Rami Al-Rfou

Senior Staff Research Scientist

Google Research

Biography

Rami Al-Rfou is a Senior Staff Research Scientist at Waymo Research. He leads a team to build foundational models for motion and driving based on his expertise in large language models.

Previously, Rami was a technical lead for assisted writing applications such as SmartReply at Google Research. His research focused on improving pretraining large language modeling through token-free architectures, synthetic datasets constructed with knowledge-base based generative models, and improved sampling strategies for multilingual datasets. These pretrained language models, trained on +100 languages, are being utilized in query understanding, web page understanding, semantic search, and response ranking in conversations.

Al-Rfou’s research goes beyond language into designing better architecture to understand large-scale data such as graphs. Al-Rfou repurposes language modeling tools to produce novel graph learning algorithms that measure node and graph similarities. These modeling ideas have been deployed for spam detection and personalization application on large scale.

Al-Rfou received his PhD in Computer Science at Stony Brook University under the supervision of Prof. Steven Skiena in 2015. He investigated how to utilize deep learning representations to build truly massive multilingual NLP pipeline that supports +100 languages. Massively multilingual modeling significantly gained momentum in the recent years since then. Al-Rfou’s experience in sequential modeling and crosslingual applications span 10 years of academic and industrial research with applications that touched the lives of millions of users and open sourced code that helped thousands of students.

Experience

Senior Staff Research Scientist

Waymo Research

Mar 2021 – Present Mountain View, CA

Responsibilities include:

Foundational Motion Models TLM

Staff Research Scientist

Google Research

Jun 2015 – Mar 2021 Mountain View, CA

Responsibilities include:

SmartReply Technical Lead
Deep Retrieval Research Lead

Research Intern

Microsoft Research

Jun 2013 – Aug 2013 New York City, NY

Host: Leon Bottou
“Investigated new ways to improve semi-supervised learning with word embeddings.”

Research Intern

Google Research

Jun 2012 – Aug 2012 Mountain View, CA

Host: Jay Ponte
“Developed a language-independent, semi-supervised method for multilingual coreference resolution utilizing word emebddings and finetuned dual-encoder ranking model.”

Software Engineer Intern

Google

Jun 2011 – Aug 2011 Mountain View, CA

Host: Mario Guajardo
“Developed a visualization system for Google’s data centers' internal networks.”

Education

PhD in Natural Language Processing

Stony Brook University

Sep 2010 – Jun 2015 Stony Brook, NY

Dissertation: Polyglot: A Massive Multilingual Natural Language Processing Pipeline. Adviser: Steven Skiena.
Committee: Yejin Choi, Leman Akoglu, Leon Bottou

BSc. in Computer Engineering

University of Jordan

Sep 2004 – Feb 2009 Amman, Jordan

Dissertation: TCP Performance over Wireless Networks: Analysis & Simulation.
GPA: 3.79/4.0

Talks

Attention & Language

Tutorial on how attention mechanism enhances language modeling.

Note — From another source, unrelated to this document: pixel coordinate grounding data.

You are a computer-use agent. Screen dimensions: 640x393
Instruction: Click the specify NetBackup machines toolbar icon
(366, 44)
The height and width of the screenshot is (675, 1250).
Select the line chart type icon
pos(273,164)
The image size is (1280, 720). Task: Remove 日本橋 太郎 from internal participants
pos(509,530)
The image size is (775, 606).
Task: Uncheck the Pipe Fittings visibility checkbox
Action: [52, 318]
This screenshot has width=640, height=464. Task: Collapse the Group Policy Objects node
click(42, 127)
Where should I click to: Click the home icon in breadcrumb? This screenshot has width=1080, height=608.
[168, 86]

Sep 17, 2020 12:00 PM — 1:30 PM

Rami Al-Rfou

Slides Video

Token-Free Language Modeling

How to eliminate segmentation (the last preprocessing step) from NLP models.

Feb 1, 2019 12:00 PM — 1:30 PM

Rami Al-Rfou

Slides

Conversation Modeling as a Search Problem

How to utilize response ranking for conversation modeling.

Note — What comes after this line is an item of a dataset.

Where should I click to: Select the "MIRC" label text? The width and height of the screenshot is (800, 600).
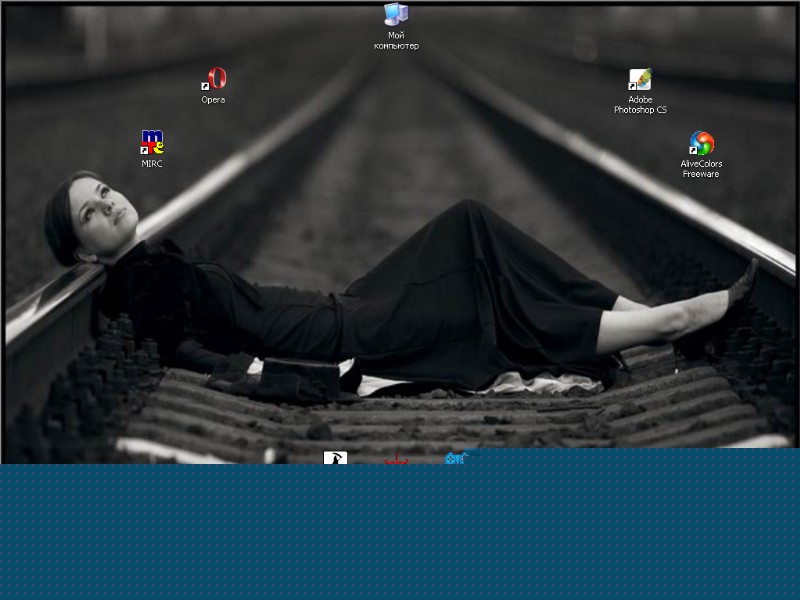pos(152,164)
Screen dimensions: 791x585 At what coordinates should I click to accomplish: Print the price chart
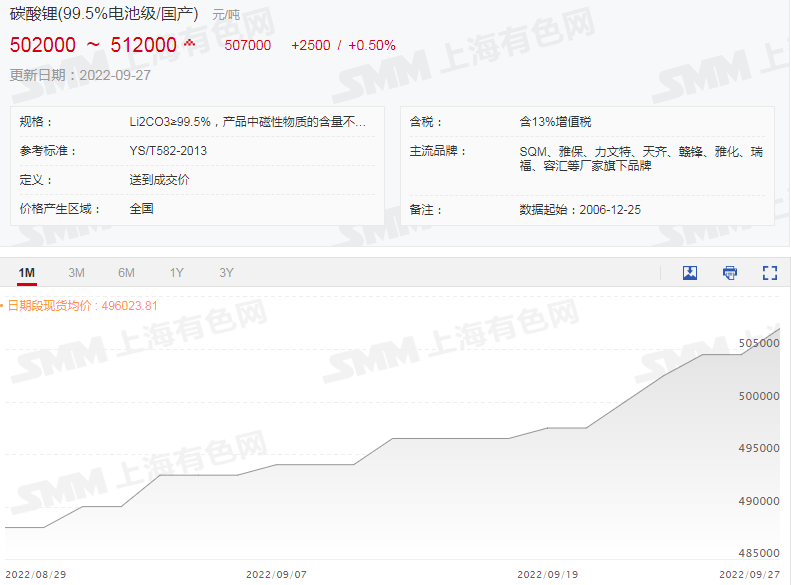pos(730,273)
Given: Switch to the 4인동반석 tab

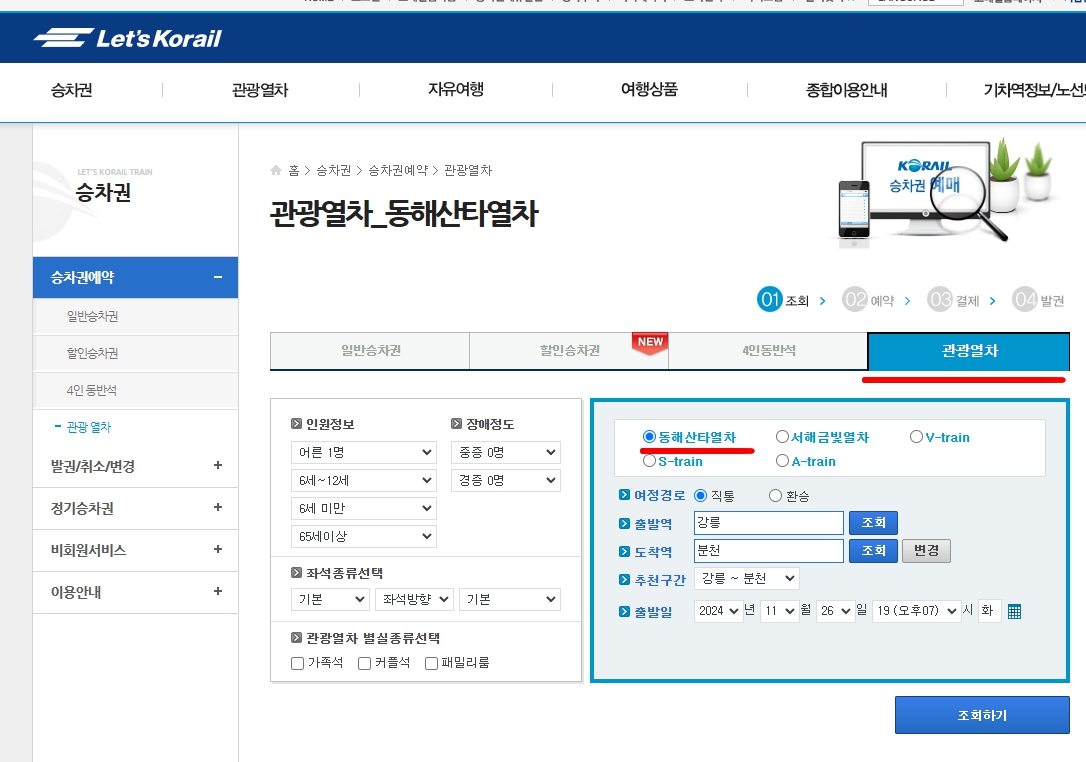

Apr 16, 2017 12:00 PM — 1:30 PM

Rami Al-Rfou

Slides

Featured Publications

Uma Roy, Noah Constant, Rami Al-Rfou, Aditya Barua, Aaron Phillips, Yinfei Yang

April 2020 EMNLP 2020

LAReQA: Language-agnostic answer retrieval from a multilingual pool

We present LAReQA, a challenging new benchmark for language-agnostic answer retrieval from a multilingual candidate pool. Unlike previous cross-lingual tasks, LAReQA tests for “strong” cross-lingual alignment, requiring semantically related cross-language pairs to be closer in representation space than unrelated same-language pairs. This level of alignment is important for the practical task of cross-lingual information retrieval. Building on multilingual BERT (mBERT), we study different strategies for achieving strong alignment. We find that augmenting training data via machine translation is effective, and improves significantly over using mBERT outof-the-box. Interestingly, model performance on zero-shot variants of our task that only target “weak” alignment is not predictive of performance on LAReQA. This finding underscores our claim that language-agnostic retrieval is a substantively new kind of crosslingual evaluation, and suggests that measuring both weak and strong alignment will be important for improving cross-lingual systems going forward. We release our dataset and evaluation code at https://github.com/google-research-datasets/lareqa

PDF Dataset

Recent Publications

Quickly discover relevant content by filtering publications.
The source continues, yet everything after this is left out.